5. Der Abstrich wird durch Erhitzen fixiert. Das Erhitzen führt zu einer Koagulation der zellulären Proteine, wodurch die Zellen an der Oberfläche des Objektträgers haften bleiben und während des Färbens nicht weggespült werden. Die Wärmefixierung erfolgt durch schnelles Durchführen des Objektträgers über eine Flamme 2-3 Mal mit dem Abstrich Oberfläche nach oben, damit der Abstrich nicht erhitzt wird.

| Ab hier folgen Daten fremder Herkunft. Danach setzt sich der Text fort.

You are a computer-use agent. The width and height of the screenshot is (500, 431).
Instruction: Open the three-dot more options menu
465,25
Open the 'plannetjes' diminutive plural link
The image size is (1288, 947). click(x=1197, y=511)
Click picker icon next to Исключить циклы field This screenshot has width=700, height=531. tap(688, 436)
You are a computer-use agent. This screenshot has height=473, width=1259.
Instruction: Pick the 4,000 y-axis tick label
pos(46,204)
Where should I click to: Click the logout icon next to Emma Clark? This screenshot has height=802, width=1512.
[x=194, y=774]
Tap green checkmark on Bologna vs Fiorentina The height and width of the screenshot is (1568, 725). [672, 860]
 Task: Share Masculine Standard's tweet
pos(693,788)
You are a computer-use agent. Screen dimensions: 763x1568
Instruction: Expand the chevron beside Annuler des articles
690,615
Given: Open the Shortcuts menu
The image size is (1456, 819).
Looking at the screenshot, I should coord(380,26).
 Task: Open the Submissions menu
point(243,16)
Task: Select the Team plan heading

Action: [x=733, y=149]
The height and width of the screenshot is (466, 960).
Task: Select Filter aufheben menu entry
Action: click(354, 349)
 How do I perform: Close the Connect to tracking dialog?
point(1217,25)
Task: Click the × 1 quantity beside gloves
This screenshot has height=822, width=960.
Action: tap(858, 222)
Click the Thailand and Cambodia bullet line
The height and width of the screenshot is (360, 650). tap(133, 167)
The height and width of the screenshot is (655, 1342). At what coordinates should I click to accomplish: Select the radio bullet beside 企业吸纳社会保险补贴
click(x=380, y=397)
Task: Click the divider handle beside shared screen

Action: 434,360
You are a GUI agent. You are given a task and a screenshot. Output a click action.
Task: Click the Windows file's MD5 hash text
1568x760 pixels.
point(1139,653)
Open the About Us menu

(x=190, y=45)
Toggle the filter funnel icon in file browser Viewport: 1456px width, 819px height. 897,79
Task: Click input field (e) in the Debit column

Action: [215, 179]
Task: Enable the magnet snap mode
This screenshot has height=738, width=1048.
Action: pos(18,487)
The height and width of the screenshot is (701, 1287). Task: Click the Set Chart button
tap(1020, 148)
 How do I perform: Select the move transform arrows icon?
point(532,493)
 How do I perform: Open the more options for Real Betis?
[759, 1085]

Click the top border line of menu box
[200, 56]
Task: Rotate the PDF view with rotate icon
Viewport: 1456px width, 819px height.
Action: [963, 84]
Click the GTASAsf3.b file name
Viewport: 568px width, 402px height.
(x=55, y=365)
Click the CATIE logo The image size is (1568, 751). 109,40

6. Der Abstrich wird mit Malachitgrün, dem Hauptfleck, überflutet.

7. Der Objektträger wird auf einer warmen heißen Platte aufbewahrt und die Zubereitung 2-3 Minuten lang gedämpft. Die Temperatur der Heizplatte ist so eingestellt, dass die Zubereitung nicht siedet und schnell verdampft. Der Verdampfungsverlust wird wieder aufgefüllt, damit der Abstrich nicht austrocknet.

8. Der Objektträger wird von der heißen Platte entfernt und abgekühlt.

9. Der Abstrich wird durch Waschen unter fließendem Leitungswasser so entfärbt, dass Wasser nicht direkt auf den Abstrich fällt.

10. Der Abstrich wird 30 Sekunden lang mit dem Gegenfleck Safranin geflutet.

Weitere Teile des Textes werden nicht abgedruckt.